The “irregular” activity was revealed as the Jersey Mutual published its accounts in 2018.
In the document, the society revealed a deficit of nearly £900,000 and said it suspected that some amounts due to reinsurers over the years were “inappropriately withheld.”
The Police’s Financial Crime Unit officials subsequently opened an investigation, while the Jersey Financial Services Commission was also informed as regulator.
Last week, just over two years after the probe was launched, officials confirmed to Express that their investigation is still underway.
Jersey Mutual referenced the investigation in its latest set of accounts, which showed an overall loss of £333,745 – nearly £250,000 of which was the cost of regulatory compliance.

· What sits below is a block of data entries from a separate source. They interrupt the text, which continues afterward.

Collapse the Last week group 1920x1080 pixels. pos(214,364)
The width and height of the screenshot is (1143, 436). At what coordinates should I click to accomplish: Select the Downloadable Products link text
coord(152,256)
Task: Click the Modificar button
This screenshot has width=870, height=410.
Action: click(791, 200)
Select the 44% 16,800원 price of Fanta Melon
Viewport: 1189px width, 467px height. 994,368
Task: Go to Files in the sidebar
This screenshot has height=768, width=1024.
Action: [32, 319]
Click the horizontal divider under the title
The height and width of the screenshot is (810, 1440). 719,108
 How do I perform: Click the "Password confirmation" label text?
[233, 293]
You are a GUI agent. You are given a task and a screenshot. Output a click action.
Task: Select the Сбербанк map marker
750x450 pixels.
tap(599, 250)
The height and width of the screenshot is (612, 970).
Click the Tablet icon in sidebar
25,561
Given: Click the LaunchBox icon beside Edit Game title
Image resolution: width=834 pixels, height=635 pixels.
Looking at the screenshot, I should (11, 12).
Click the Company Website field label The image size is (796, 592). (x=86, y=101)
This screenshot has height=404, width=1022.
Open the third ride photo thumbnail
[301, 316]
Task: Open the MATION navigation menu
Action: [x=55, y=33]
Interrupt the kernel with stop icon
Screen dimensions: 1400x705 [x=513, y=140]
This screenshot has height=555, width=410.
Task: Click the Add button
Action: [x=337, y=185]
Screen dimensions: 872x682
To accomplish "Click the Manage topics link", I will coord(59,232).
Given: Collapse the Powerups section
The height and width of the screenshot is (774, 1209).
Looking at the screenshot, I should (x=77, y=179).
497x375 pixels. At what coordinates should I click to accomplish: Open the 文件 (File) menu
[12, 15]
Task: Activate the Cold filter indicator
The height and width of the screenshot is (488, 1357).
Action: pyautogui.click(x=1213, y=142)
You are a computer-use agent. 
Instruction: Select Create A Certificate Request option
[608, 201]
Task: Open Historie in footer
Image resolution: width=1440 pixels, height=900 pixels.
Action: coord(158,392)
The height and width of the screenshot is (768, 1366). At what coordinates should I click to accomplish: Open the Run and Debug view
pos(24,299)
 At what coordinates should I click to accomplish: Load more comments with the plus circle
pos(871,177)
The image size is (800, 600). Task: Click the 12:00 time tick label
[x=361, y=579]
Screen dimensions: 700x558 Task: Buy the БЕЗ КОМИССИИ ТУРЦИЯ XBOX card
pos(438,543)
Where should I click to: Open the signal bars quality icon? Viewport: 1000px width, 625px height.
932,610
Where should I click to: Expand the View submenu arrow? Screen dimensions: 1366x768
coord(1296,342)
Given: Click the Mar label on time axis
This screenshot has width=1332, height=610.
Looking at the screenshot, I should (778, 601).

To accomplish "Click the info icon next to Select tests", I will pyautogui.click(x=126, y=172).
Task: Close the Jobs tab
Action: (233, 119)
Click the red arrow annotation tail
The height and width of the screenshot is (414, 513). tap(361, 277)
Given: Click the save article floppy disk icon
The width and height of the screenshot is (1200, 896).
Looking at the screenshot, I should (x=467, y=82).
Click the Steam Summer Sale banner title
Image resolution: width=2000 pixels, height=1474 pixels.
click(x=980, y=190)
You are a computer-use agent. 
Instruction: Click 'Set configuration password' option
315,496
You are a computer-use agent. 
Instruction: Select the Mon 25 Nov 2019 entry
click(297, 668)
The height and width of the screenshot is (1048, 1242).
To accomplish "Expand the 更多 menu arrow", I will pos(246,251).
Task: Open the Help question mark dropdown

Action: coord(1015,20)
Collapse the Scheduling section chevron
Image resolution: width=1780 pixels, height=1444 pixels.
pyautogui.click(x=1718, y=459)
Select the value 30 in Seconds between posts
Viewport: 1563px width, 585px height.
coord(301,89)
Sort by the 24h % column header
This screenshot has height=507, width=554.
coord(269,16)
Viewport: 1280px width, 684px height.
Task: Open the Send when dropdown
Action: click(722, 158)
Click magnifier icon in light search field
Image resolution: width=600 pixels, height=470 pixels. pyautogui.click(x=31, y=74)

The report explained that, having received legal advice, the firm had taken “appropriate measures to seek the recovery of misappropriated sums and to mitigate its losses where possible”, though they noted that the overall “recoverability” of this money remained in doubt.
Despite the “potentially fraudulent activity”, the firm said its directors remained satisfied that:
- the society’s members remain fully insured in line with the terms and conditions of their respective insurance plans;
- Jersey Mutual’s reinsurance partners are “satisfied the matter has been resolved and continue to fully support the Society”;
- the Society retains significant reserves backed by a portfolio of liquid investments;
- and that, as a result, “the future strength of the Society and the interests of its members have not been compromised.”
The report added: “The Society has kept its regulator, the Jersey Financial Services Commission, and the Joint Financial Crimes Unit informed. All relevant parties will continue to be kept appraised of the situation.”